Pixel coordinate grounding data:
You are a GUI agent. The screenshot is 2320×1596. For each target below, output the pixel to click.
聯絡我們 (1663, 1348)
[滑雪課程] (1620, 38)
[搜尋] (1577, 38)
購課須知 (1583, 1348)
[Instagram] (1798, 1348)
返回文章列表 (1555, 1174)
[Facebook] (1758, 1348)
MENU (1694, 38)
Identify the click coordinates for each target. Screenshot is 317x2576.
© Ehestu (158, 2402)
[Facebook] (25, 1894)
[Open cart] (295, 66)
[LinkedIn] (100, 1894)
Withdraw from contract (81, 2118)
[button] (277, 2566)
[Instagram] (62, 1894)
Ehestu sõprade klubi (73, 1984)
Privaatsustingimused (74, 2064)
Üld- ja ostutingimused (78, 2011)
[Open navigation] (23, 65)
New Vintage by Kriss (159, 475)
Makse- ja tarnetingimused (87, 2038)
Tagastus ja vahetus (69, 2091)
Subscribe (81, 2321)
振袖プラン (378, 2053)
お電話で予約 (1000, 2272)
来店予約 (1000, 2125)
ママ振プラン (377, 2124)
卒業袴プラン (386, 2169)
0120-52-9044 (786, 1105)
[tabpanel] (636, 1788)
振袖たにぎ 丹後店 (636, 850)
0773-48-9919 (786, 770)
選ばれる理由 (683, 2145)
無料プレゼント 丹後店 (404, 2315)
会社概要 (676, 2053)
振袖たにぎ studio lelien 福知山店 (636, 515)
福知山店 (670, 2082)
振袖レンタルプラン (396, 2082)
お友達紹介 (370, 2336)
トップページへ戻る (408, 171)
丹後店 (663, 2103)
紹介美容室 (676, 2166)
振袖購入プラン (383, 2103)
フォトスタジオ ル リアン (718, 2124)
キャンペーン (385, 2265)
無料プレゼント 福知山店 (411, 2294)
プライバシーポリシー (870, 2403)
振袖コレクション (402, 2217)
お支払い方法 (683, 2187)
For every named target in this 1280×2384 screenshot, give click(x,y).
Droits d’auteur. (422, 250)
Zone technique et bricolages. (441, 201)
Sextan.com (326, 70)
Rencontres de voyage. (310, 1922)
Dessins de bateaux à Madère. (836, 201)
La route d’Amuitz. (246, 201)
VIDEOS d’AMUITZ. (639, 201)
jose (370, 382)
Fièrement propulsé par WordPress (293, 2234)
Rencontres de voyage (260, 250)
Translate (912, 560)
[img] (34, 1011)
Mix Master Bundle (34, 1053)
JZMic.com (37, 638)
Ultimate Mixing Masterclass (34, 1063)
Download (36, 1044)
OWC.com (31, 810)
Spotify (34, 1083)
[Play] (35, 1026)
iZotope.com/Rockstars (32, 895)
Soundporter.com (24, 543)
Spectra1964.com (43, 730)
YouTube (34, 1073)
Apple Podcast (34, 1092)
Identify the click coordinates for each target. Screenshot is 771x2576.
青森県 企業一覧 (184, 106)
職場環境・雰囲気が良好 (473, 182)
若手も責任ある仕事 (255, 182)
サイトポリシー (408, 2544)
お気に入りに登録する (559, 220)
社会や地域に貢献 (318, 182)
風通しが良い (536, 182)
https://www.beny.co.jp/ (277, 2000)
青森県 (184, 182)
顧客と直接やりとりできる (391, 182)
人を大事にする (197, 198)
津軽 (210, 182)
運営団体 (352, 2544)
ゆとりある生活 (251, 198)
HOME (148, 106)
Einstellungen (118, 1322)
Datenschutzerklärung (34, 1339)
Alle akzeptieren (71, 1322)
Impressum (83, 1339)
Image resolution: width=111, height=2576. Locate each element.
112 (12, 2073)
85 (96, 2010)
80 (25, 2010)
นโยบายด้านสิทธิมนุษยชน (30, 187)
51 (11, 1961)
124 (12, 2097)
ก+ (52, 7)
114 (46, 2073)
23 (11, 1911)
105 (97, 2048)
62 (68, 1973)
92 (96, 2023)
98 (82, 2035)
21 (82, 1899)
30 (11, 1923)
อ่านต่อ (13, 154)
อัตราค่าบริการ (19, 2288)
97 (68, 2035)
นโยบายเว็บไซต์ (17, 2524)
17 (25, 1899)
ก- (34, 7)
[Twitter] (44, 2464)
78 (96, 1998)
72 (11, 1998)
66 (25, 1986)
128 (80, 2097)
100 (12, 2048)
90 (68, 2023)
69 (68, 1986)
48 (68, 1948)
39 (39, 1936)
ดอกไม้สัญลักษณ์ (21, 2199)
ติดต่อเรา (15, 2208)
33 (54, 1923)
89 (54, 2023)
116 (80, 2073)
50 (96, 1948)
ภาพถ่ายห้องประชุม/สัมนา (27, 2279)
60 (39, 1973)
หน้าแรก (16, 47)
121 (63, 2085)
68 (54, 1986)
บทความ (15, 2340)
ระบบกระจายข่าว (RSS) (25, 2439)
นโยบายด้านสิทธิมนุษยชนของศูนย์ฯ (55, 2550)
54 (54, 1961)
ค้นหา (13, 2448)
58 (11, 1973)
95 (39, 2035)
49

## Requirement
Output the lines of the records above exactly as they appear, from the line containing "振袖たにぎ 丹後店 (636, 850)" through the line containing "La route d’Amuitz. (246, 201)".

## Answer space
振袖たにぎ 丹後店 (636, 850)
0773-48-9919 (786, 770)
選ばれる理由 (683, 2145)
無料プレゼント 丹後店 (404, 2315)
会社概要 (676, 2053)
振袖たにぎ studio lelien 福知山店 (636, 515)
福知山店 (670, 2082)
振袖レンタルプラン (396, 2082)
お友達紹介 (370, 2336)
トップページへ戻る (408, 171)
丹後店 (663, 2103)
紹介美容室 (676, 2166)
振袖購入プラン (383, 2103)
フォトスタジオ ル リアン (718, 2124)
キャンペーン (385, 2265)
無料プレゼント 福知山店 (411, 2294)
プライバシーポリシー (870, 2403)
振袖コレクション (402, 2217)
お支払い方法 (683, 2187)
For every named target in this 1280×2384 screenshot, give click(x,y).
Droits d’auteur. (422, 250)
Zone technique et bricolages. (441, 201)
Sextan.com (326, 70)
Rencontres de voyage. (310, 1922)
Dessins de bateaux à Madère. (836, 201)
La route d’Amuitz. (246, 201)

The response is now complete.